Asbestos is a fibrous material that was predominantly used for insulation in homes, whether for piping insulation or electrical insulation. Construction materials containing asbestos were also used for home interior insulation, roofing shingles, cement siding and patching materials. Most asbestos-containing materials will be found within your home. According to Asbestos.com, a mesothelioma cancer resource, asbestos was used to construct homes built between 1920 and 1986. In order to irrefutably identify asbestos within your home, a trained professional should reach this conclusion.
Determine when your home was built. Most homes built before the 1980s contain one or more materials made of asbestos.
Check taping on pipes around your home. Asbestos appears as a fibrous, orange- to mud-coloured material. Pay close attention to pipe elbows and valves.
Look around your fireplace or furnace. As indicated by Asbestos.com, asbestos can be contained in caulking, putty and adhesive materials used around heat sources such as fireplaces.

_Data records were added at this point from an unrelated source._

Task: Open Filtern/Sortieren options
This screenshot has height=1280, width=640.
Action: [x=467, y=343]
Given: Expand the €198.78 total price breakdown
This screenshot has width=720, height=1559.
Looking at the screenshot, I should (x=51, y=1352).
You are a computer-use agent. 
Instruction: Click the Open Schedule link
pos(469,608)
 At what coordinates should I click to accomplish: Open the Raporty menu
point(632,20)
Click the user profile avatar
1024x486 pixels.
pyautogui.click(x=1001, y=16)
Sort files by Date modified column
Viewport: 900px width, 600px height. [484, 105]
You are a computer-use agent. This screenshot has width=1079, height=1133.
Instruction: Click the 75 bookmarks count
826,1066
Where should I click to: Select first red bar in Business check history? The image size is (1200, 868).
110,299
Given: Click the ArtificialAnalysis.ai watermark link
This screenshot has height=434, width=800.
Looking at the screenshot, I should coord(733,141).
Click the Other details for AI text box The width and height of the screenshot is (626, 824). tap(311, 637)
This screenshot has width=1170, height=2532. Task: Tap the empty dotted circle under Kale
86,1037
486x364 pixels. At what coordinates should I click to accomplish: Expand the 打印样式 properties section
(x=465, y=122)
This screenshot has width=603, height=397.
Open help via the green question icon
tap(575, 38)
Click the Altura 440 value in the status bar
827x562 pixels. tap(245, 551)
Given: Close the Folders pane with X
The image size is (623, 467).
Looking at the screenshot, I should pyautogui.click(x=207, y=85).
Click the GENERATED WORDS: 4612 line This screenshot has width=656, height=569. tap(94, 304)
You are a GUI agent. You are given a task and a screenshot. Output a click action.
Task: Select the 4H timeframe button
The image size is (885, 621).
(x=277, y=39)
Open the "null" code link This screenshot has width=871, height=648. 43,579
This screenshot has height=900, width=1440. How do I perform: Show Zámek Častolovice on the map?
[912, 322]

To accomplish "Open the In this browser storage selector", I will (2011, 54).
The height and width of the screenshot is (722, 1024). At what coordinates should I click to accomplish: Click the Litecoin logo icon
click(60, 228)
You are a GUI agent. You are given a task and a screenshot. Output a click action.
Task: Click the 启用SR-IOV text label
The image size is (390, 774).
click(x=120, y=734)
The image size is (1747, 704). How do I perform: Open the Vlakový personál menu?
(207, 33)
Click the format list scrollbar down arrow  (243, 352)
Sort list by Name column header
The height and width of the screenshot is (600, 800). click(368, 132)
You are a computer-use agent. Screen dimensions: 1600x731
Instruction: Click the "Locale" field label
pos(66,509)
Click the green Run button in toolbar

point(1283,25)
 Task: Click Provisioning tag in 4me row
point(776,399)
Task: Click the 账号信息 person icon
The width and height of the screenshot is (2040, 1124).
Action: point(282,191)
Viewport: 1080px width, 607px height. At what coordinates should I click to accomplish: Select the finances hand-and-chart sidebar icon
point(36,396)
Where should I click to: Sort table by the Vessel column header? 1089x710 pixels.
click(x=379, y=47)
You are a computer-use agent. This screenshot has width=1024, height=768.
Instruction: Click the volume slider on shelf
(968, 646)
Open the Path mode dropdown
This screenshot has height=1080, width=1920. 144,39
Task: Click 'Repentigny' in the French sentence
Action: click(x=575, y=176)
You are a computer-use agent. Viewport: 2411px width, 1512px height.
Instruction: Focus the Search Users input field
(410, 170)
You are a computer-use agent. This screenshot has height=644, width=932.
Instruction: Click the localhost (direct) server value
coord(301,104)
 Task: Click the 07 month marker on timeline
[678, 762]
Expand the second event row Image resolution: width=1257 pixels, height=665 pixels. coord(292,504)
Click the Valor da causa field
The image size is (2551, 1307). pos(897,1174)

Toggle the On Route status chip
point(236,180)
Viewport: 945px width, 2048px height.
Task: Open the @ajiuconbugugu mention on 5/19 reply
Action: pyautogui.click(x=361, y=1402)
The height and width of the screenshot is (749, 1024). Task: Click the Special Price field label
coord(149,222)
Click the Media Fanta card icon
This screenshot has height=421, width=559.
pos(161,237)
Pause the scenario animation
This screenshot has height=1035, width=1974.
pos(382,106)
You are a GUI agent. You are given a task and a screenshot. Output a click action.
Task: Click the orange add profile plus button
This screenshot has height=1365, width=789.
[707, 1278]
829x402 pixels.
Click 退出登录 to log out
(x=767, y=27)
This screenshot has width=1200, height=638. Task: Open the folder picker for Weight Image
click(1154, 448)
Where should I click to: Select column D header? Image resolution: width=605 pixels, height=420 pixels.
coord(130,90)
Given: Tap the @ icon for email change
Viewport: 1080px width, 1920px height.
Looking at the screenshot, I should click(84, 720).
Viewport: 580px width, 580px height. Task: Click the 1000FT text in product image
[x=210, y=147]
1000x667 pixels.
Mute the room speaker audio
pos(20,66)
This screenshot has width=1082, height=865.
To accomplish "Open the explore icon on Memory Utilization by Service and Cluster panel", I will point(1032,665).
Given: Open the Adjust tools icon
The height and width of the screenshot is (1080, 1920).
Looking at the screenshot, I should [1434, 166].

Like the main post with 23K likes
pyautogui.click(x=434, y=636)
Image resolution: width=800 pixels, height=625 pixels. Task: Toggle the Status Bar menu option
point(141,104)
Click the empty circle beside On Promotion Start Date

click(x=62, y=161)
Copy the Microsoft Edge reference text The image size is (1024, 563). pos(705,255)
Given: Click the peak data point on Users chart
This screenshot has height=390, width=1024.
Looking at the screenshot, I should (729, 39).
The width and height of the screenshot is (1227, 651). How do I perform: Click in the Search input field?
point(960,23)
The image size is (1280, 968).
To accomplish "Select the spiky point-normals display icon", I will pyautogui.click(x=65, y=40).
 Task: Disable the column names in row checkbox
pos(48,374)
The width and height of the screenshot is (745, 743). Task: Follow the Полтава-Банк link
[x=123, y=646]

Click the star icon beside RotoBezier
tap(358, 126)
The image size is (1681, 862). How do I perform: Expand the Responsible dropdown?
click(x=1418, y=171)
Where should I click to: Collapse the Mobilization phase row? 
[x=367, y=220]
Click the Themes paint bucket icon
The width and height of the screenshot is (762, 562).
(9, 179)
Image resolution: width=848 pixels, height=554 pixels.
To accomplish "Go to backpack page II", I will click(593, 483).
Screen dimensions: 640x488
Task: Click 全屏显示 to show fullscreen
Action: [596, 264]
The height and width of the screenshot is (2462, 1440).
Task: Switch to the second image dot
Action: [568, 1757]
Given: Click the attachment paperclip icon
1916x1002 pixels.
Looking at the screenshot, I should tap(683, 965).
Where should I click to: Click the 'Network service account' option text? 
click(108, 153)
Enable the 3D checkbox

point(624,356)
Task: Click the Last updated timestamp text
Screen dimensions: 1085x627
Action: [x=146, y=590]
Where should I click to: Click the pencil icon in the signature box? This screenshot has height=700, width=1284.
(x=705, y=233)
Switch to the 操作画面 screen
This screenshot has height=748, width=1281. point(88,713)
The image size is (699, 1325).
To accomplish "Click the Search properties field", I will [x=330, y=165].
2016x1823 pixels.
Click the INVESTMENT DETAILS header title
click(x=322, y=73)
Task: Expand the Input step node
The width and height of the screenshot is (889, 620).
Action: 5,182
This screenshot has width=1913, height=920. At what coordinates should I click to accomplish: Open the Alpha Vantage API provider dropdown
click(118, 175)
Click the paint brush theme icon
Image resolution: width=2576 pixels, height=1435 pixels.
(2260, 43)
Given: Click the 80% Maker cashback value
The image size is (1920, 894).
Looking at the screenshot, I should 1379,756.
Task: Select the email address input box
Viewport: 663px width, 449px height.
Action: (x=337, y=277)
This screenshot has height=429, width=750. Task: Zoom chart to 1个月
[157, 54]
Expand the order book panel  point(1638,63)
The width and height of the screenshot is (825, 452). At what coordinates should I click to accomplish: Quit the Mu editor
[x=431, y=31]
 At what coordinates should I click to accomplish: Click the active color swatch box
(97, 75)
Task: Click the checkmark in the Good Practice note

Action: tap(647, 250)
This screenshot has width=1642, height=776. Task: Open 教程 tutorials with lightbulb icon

Look closely at any floor tiles in your home. If they're made of vinyl, asbestos may be present in the felt underlay.
Look in your attic along the walls, upper wooden beams and flooring. The insulation may contain a type of asbestos fibre known as vermiculite ore.
Look around your stove. Any adhesive and patching materials around your stove can contain asbestos.
Verify whether your home contains plaster or stucco. Plaster and stucco coatings on walls can occasionally contain asbestos fibres.
Have a trained professional remove samples if you suspect asbestos is in your home. Tell the professional to have the samples tested through an accredited laboratory of the Environmental Protection Agency.
Never try to remove the asbestos from your home yourself.